クラウド・ストレージのやめ方
クラウドストレージの解約は、契約を止めるだけでは終わりません。 無料プランの容量に収まっていないと、同期やバックアップが止まり、 サービスによっては最終的にデータが削除されることがあります。
これは「良し悪し」の比較ではありません
出口の条件がどう違うかを並べたものです。★は公式に記載された事実の合計で、 運営の評価ではありません。並び順は名前順に固定しています。
出口の条件をくらべる
| サービス | 解約難易度 | 解約後いつまで使える | データはどうなる | 課金の止まり方 | 再加入 |
|---|---|---|---|---|---|
| Dropbox 8/23 確認 | やや面倒 | 問題なし: 支払いサイクルの最終日までは、そのまま使える | 条件つき・要確認: 無料の2GBに戻る。超えているぶんは削除されることがある | 問題なし: 支払いサイクルの最終日で終わり、その後は請求されない | 条件つき・要確認: 有料プランには戻れる。

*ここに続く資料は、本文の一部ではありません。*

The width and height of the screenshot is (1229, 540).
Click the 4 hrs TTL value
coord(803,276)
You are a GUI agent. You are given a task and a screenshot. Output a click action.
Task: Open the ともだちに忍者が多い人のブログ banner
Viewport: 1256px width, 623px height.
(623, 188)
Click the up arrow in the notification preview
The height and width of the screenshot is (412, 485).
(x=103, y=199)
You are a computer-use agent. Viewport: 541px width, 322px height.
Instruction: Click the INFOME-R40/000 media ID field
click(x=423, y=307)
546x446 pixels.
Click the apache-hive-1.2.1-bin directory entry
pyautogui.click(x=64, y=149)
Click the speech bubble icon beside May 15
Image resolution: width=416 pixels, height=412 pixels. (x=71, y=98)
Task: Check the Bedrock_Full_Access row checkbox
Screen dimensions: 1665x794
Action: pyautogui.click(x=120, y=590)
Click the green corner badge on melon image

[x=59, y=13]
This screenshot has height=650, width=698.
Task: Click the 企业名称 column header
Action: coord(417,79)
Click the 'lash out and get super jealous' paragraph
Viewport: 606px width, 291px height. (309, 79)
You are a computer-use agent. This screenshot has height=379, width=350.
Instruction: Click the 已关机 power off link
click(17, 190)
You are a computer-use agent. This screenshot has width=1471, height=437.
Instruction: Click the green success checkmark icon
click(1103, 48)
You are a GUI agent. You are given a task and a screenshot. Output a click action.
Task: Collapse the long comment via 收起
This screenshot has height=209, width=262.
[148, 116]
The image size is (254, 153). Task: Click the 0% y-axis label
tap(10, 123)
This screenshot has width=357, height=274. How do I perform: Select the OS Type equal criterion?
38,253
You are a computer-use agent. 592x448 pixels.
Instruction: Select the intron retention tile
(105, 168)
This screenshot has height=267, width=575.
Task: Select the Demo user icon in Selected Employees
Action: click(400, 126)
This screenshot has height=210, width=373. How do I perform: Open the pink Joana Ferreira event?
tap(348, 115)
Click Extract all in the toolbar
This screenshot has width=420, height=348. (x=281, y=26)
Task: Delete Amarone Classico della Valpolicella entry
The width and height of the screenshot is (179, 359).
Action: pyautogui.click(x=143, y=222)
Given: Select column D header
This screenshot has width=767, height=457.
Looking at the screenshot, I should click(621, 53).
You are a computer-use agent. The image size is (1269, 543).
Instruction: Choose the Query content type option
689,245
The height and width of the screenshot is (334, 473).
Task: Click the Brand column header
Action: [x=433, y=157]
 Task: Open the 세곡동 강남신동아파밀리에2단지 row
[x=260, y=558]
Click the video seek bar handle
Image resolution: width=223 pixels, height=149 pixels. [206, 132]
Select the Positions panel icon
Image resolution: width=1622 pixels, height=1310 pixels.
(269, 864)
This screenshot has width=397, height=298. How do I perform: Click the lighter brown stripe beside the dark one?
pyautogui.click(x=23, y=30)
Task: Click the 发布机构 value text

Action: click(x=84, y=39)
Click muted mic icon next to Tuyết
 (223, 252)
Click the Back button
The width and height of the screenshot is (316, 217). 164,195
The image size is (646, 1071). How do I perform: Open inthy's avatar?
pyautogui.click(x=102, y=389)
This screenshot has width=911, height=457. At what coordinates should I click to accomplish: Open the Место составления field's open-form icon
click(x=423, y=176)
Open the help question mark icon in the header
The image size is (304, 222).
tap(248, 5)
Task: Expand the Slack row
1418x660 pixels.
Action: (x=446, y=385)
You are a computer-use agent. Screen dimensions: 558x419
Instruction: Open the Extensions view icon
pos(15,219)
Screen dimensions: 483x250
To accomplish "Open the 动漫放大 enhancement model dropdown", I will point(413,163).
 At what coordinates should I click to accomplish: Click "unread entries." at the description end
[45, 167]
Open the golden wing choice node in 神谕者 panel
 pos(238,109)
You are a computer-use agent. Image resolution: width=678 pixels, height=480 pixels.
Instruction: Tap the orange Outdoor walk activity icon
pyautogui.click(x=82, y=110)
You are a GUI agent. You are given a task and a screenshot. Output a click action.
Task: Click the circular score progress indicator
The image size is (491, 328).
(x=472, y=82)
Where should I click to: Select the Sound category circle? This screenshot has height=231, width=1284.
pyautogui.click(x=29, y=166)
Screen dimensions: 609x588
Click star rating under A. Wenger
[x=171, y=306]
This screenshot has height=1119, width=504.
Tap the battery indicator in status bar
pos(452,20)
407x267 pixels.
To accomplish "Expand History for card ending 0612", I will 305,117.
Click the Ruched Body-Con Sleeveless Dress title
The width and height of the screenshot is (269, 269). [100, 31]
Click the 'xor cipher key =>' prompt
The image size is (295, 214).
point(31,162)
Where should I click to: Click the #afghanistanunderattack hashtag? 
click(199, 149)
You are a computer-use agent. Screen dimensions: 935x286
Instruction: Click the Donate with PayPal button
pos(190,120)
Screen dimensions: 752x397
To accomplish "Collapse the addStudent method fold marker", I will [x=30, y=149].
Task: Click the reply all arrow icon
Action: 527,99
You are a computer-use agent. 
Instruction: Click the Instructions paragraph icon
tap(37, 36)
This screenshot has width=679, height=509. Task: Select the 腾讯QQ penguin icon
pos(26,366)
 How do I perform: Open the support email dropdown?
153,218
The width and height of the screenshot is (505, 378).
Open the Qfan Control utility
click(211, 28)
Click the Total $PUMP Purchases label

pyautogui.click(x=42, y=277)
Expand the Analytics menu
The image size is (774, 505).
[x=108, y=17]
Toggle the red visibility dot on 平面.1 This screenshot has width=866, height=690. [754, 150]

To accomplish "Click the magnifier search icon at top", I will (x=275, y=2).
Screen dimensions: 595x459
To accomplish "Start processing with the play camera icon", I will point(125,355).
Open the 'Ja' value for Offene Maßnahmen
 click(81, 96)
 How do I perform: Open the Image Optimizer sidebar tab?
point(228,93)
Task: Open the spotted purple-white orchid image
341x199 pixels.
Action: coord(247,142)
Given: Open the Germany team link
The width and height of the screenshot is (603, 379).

ただし同じ無料トライアルは1年間使えない |
| Google One 8/21 確認 | やや面倒 | 問題なし: 請求期間が終わるまで、いまの容量のまま使える | 条件つき・要確認: 保存容量が15GBに戻る。超過しているとアップロードできず、Gmailの送受信にも影響する | 問題なし: 請求期間の終了後は請求されない。購入代金は払い戻しされない | 問題なし: いつでも再加入できる。Googleアカウント自体は解約の影響を受けない |
| iCloud+ 8/21 確認 | やや面倒 | 問題なし: 請求期間が終わるまでは、いまの容量のまま使える | 条件つき・要確認: 無料の5GBを超えていると、iCloudは同期もバックアップも行わなくなる | 問題なし: 請求期間の終了後は請求されない。プラン変更から14日以内なら返金の相談ができる | 問題なし: いつでも再加入できる。Apple Account 自体は解約の影響を受けない |
各項目の根拠(公式ページへのリンクと確認日)は、それぞれのサービスのページにあります。
このカテゴリで、とくに気をつけること
「解約したら消える」は正確ではない。止まるのは"これから先"
3つのサービスとも、解約した瞬間に保存済みのデータが消えるとは公式に書かれていません。
止まるのは、これから先の保存です。 新しく撮った写真がクラウドに上がらなくなり、端末のバックアップが作られなくなります。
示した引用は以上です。